Theoretical Study on Condition Control and Photoelectric Properties of Graphene Adsorbing TiCl4 Molecule

  • School of Physics and Electronic Engineering, Yancheng Teachers University, Yancheng, Jiangsu 224007, China

  • Corresponding author: Zhong-Zheng MIAO, mzz0415@126.com
  • Received Date: 19 November 2021
    Revised Date: 2 January 2022

Figures(4)

  • To study the influencing factors and photoelectric properties of graphene adsorbed by TiCl4 molecules, and explore the possibility of the composite applied to sensors and transparent conductive films, first-principles calculations and Monte Carlo methods were carried out to study the adsorption performance and photoelectric properties of TiCl4 gas molecules on the surface of graphene. The results reveal that: (1) graphene has a strong physical adsorption effect on TiCl4 gas molecules. Cl atoms, sitting at the top of carbon atoms farthest from the center of mass is the most stable configuration. (2) The increase in temperature is not conducive to the adsorption of TiCl4 gas molecules, but the increase of gas fugacity is conducive.

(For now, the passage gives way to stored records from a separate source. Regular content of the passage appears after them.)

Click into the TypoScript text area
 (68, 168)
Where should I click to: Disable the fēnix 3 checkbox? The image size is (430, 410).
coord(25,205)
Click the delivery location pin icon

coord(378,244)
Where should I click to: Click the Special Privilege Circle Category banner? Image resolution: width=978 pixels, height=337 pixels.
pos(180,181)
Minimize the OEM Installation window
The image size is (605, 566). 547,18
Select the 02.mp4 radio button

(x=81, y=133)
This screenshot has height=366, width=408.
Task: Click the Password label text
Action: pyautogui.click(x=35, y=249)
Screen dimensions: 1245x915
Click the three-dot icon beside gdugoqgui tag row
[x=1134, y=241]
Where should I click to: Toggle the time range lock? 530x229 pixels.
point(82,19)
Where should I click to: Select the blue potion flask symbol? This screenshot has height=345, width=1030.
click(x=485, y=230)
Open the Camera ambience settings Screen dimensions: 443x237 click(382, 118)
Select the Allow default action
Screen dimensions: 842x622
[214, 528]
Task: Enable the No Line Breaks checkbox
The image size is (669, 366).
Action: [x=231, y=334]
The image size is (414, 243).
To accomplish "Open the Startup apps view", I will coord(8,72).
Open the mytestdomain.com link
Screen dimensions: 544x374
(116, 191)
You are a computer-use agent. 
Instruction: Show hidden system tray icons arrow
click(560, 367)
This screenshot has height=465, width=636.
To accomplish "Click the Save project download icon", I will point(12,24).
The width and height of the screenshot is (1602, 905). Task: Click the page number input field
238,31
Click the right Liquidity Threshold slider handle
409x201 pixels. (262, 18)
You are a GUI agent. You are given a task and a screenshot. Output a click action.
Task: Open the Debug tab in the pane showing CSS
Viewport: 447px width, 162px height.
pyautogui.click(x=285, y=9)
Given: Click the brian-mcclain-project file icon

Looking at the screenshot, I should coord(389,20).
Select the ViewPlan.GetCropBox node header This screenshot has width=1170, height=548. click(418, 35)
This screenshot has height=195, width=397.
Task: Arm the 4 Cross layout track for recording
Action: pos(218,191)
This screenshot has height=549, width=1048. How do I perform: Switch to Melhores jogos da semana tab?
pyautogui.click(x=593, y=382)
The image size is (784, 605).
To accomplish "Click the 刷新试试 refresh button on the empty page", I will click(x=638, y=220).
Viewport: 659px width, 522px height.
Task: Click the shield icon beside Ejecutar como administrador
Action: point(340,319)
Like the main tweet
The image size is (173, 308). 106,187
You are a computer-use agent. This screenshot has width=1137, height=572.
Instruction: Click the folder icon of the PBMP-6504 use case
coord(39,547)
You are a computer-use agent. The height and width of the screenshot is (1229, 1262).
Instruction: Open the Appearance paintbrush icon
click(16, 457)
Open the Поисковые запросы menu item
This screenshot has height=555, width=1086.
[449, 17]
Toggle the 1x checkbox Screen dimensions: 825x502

The temperature should be maintained near the boiling point of TiCl4 and the pressure of the gas be increased when TiCl4 gas molecules are inserted into graphite/double-layer graphene/multilayer graphene. (3) The adsorption of TiCl4 regulates the electronic structure of graphene, significantly improves the density of states near the Fermi level, reduces the pseudo-energy gap, and effectively improves the conductivity. (4) In the visible region, the adsorption of TiCl4 has little effect on the absorption performance of the system, and does not affect the optical properties of the transparent conductive film while improving the conductivity of the film.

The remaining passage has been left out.